== Work item ==
From the entries below, return only the lines starting at the one that contains "WinX DVD Ripper Platinum (992, 833)" and ending at the one that contains "Make Homepage (247, 1503)", exactly as they stand.

Stored items:

-=-=-

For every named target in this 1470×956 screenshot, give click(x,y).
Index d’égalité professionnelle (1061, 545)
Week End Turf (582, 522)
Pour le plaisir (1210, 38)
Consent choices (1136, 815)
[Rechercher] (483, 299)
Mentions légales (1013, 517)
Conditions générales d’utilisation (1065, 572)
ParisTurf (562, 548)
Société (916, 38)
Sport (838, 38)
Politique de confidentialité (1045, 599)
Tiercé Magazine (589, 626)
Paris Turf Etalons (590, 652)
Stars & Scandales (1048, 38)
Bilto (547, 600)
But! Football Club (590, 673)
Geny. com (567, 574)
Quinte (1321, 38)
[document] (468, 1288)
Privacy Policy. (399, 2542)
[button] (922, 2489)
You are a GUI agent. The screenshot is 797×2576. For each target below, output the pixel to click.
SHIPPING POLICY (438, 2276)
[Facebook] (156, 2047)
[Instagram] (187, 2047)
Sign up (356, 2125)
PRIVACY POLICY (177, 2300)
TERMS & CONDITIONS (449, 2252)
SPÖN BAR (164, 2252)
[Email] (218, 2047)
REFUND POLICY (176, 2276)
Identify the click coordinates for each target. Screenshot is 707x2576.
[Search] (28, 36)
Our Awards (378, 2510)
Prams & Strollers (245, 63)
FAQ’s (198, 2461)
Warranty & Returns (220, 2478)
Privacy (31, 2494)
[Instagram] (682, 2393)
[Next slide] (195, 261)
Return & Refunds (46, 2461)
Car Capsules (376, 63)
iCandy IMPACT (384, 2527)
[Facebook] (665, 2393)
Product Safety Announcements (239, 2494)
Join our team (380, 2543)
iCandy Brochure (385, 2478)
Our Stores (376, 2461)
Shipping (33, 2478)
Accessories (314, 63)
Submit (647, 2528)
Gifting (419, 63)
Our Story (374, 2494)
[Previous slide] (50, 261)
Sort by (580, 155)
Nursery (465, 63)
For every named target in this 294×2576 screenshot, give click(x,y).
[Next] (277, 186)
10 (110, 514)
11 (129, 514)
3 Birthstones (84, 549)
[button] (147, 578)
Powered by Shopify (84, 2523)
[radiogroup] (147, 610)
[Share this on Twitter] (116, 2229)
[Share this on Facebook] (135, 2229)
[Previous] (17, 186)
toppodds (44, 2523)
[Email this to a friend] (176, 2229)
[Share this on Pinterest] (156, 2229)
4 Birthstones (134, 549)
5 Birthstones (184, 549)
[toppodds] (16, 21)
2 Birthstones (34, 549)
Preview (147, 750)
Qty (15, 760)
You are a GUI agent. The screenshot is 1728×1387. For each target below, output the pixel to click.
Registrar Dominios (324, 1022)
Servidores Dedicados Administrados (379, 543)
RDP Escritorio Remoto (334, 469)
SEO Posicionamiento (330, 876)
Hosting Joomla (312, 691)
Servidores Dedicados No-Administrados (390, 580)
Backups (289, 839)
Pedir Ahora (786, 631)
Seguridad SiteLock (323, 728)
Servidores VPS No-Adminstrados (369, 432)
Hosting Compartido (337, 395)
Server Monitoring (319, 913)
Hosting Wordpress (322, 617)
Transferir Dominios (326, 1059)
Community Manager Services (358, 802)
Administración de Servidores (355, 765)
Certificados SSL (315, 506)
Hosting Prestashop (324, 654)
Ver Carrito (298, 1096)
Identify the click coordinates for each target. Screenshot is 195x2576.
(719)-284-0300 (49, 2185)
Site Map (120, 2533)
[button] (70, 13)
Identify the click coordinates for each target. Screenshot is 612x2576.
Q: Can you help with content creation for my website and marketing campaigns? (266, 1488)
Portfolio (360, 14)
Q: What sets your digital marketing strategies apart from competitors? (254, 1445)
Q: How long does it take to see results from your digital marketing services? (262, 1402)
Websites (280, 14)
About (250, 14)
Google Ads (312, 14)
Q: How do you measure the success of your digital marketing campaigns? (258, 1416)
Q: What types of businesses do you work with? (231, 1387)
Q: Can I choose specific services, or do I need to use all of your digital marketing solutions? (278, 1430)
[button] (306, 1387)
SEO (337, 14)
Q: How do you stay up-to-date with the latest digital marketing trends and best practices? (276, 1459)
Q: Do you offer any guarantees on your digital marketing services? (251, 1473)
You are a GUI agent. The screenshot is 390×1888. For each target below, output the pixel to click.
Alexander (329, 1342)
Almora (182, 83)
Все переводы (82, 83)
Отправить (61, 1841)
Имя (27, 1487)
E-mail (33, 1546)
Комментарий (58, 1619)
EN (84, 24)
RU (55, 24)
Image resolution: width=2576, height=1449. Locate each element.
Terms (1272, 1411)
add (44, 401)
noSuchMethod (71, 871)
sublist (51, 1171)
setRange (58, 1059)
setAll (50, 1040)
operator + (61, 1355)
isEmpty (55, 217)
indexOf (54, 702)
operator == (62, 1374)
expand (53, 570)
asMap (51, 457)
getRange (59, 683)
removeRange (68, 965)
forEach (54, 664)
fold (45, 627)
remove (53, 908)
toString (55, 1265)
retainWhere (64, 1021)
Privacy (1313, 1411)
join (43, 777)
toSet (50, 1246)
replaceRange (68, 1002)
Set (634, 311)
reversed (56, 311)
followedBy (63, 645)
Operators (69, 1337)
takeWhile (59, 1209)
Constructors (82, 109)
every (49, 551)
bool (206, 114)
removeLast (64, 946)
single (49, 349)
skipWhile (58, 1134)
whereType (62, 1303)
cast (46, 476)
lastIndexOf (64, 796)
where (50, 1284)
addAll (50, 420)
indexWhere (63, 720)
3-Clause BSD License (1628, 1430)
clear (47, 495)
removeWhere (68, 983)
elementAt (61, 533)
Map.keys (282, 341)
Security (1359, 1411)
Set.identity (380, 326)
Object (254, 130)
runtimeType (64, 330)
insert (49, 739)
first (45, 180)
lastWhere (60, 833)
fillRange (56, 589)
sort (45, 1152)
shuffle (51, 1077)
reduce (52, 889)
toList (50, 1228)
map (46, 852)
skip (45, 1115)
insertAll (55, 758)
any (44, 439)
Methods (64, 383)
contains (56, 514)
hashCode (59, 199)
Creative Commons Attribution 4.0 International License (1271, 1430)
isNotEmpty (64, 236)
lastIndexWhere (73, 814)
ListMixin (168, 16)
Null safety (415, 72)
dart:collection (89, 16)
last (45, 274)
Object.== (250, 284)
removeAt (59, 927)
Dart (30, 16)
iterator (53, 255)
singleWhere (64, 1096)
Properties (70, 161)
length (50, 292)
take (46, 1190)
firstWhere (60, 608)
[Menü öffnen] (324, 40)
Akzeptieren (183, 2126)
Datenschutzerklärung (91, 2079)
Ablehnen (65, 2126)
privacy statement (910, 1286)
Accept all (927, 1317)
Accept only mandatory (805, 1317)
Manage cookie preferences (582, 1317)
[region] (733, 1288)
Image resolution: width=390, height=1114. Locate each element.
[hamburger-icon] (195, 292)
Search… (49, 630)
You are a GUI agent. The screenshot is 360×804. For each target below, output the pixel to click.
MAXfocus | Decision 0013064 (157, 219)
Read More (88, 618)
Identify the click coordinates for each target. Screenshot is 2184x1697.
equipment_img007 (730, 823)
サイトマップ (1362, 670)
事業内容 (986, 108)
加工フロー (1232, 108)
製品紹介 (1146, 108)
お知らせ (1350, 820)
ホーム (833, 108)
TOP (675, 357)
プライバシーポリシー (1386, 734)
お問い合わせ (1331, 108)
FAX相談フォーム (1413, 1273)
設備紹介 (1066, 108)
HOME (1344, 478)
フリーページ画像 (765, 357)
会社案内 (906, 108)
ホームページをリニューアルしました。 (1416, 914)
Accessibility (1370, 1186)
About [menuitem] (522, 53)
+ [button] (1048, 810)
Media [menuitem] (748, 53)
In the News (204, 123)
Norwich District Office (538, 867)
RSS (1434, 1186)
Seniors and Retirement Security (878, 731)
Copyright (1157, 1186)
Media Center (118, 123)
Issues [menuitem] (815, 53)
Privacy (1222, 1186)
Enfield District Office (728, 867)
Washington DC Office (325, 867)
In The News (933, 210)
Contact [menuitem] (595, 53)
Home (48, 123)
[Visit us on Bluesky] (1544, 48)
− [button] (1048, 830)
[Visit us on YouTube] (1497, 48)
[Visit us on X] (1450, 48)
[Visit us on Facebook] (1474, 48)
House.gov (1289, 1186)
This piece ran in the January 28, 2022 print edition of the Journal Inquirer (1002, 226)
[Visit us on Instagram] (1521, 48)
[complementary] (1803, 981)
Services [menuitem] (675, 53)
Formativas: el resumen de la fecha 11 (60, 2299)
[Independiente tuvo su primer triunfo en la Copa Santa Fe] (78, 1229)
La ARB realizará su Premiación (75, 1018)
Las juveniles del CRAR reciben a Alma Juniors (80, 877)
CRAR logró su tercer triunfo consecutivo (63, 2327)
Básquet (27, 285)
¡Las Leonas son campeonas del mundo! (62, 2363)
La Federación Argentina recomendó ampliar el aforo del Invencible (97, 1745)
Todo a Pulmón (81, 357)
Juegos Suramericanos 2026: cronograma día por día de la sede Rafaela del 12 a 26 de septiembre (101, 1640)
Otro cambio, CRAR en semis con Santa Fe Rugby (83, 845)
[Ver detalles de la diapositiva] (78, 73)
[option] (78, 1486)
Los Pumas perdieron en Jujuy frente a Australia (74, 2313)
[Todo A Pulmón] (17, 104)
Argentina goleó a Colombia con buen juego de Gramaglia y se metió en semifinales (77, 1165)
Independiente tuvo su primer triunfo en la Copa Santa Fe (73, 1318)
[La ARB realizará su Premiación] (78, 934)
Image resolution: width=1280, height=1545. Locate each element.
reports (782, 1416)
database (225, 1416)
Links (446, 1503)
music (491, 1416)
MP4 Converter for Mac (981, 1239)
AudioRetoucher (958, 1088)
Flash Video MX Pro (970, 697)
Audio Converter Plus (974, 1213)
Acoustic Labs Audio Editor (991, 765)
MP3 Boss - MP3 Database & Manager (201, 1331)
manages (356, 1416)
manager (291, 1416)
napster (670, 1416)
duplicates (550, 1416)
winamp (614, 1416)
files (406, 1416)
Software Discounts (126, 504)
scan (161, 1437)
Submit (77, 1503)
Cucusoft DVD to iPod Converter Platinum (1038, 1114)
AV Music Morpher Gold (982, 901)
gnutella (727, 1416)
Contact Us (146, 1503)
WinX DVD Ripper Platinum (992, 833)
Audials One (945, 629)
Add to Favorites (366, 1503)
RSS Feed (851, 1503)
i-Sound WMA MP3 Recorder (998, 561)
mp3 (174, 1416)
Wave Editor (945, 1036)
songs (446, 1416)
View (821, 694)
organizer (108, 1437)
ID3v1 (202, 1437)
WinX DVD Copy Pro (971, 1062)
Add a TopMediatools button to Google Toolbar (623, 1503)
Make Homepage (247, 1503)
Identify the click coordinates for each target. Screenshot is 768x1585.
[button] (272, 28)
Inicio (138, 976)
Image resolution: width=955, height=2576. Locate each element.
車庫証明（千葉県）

-=-=-

== Solution to the problem ==
WinX DVD Ripper Platinum (992, 833)
Audials One (945, 629)
Add to Favorites (366, 1503)
RSS Feed (851, 1503)
i-Sound WMA MP3 Recorder (998, 561)
mp3 (174, 1416)
Wave Editor (945, 1036)
songs (446, 1416)
View (821, 694)
organizer (108, 1437)
ID3v1 (202, 1437)
WinX DVD Copy Pro (971, 1062)
Add a TopMediatools button to Google Toolbar (623, 1503)
Make Homepage (247, 1503)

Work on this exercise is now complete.